The recession has some upsides, and not least is the way Portugal is busily uncorking a new golfing era. A recent presentation by eight of their top golfing regions at the Portuguese Embassy in London was evidence for it. Shaking down to euro realities, there is a general acknowledgement that over-building and over-pricing has marred the initial, dewy-bright image. And that something serious needs to be done about it.
Just talk? Not, anyway, in the capital city of Lisbon, closest of all to the money crisis. The housing market has stalled, worse probably in Portugal than most European countries. As a consequence, top designer courses inside the city's commuter belt, built as comely accessories, are crying out for tourist custom, and these days at more acceptable prices. A trip recently confirmed it, and not just because TAP out of Heathrow or Gatwick still serves you a decent sandwich and generous glass of their country’s deeply under-rated red.
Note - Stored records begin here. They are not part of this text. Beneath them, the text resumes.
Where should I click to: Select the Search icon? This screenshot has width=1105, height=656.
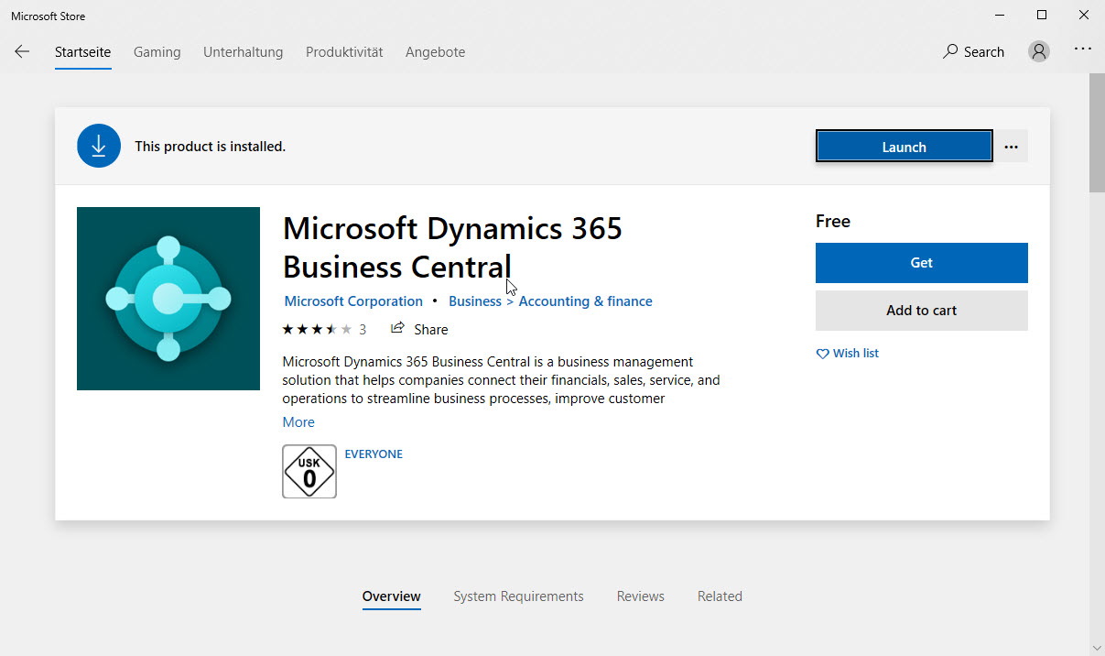(x=973, y=51)
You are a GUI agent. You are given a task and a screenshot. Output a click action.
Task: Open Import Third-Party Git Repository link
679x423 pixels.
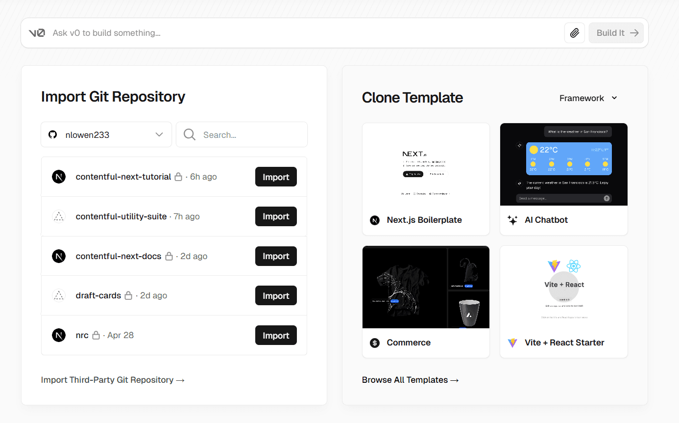(113, 380)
Uncrowded, classily styled, maybe twothirds of the price of Algarve hotspots, Lisbon’s courses, more especially to the lesser known south and east, seek a new public. This is not to decry the long-established courses of Estoril and Cascais, westwards on the northern fringe of the Tejo’s vast estuary, or, come to that, the Atlantic coast clubs up to Praia d’El Rey, all strictly part of the 24-club ‘Lisbon Golf Coast.’ Only to point out that by their commuter-designated origin, the largely undiscovered Easterly courses have equally good minibus or hire-car accessibility, not to speak of a four-bedroom plan at the drop of a euro deposit.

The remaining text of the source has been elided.